Oakland International Airport

Oakland International Airport (OAK)

History The Oakland International Airport which was created in 1927 as part of the Port of Oakland is the San Francisco Bay Area's oldest airports. That first year Oakland was the starting point of the widely publilized Dole Races from Oakland to Hawaii sponsored by pineapple magnate James Dole. Also that year Boeing Air Transport (the forerunner of United Airlines) inaugurated transcontinental passenger and airmail service between New York and Oakland and in 1928 inaugurated West Coast passenger/airmail service between Oakland and Southern California.

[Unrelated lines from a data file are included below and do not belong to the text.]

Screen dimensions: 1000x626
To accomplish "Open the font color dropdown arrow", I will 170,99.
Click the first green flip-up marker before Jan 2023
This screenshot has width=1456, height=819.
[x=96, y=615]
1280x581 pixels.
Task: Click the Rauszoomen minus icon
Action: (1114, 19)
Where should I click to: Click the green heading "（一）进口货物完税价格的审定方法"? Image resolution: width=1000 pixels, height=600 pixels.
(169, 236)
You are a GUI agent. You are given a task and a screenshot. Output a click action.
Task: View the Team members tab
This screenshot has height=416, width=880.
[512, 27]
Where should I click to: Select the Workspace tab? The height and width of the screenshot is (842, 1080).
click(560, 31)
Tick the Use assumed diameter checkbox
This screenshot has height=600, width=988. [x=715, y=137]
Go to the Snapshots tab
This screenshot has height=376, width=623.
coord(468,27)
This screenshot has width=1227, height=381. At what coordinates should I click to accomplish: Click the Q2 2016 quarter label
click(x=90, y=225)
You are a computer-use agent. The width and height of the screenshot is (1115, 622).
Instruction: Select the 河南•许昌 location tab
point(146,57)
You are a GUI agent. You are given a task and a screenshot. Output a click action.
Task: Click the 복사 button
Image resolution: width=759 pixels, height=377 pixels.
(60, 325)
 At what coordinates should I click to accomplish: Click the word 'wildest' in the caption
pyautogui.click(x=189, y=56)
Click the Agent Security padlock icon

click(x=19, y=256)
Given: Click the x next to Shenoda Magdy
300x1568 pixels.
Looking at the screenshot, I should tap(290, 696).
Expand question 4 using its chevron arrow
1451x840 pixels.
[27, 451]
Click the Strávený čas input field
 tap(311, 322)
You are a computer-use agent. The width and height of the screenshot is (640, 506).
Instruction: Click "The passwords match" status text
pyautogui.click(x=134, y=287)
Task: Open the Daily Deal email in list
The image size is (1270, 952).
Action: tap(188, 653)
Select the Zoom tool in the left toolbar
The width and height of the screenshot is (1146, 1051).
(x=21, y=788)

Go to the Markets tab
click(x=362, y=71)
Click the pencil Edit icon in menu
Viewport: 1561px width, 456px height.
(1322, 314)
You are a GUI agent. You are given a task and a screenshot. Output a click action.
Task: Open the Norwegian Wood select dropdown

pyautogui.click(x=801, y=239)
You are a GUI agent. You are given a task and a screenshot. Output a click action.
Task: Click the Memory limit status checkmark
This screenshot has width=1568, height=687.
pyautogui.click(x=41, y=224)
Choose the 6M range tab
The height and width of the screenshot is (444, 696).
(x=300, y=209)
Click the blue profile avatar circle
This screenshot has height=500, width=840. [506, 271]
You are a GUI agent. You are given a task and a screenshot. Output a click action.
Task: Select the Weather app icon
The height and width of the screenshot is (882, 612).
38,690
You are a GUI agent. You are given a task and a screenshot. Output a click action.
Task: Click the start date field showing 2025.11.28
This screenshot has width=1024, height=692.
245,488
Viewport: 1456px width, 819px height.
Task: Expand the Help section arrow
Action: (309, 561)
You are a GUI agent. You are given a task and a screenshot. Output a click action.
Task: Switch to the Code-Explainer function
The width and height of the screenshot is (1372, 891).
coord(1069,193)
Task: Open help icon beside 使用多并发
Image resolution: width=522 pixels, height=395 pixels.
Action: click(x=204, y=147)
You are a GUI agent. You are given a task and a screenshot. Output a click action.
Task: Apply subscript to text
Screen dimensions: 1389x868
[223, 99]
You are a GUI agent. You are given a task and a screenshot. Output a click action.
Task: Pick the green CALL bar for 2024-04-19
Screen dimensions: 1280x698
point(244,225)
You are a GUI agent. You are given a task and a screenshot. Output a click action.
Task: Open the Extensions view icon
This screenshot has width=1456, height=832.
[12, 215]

Amelia Earhart made her first trip to Oakland in June, 1931 and her last ill-fated flight in May, 1937. Beginning May, 1943 all commerical airlines were diverted to Mills Field and Oakland was used by the military as the focal point for all planes bound for the U.S. forces in the Pacific.

Data as of 1995

Management Owned and operated by the Port of Oakland.

Land 2,600 acres.

Runways South Field - 1 runway (10,000')
North Field - 3 runways (6,200'; 5,020' and 3,300')

Terminals:2 terminals with 22 boarding gates.

Flights more than 1,200 nonstop, direct or connecting weekly to cities throughout the United States, Canada and Europe.

Air Carriers 11 major passenger carriers and 14 cargo carriers.

Passengers 9,835,025.

Cargo Nearly 1.2 billion pounds of cargo.

Parking 7,000 spaces.

Employment More than 7,200 people (about 2,600) in air cargo.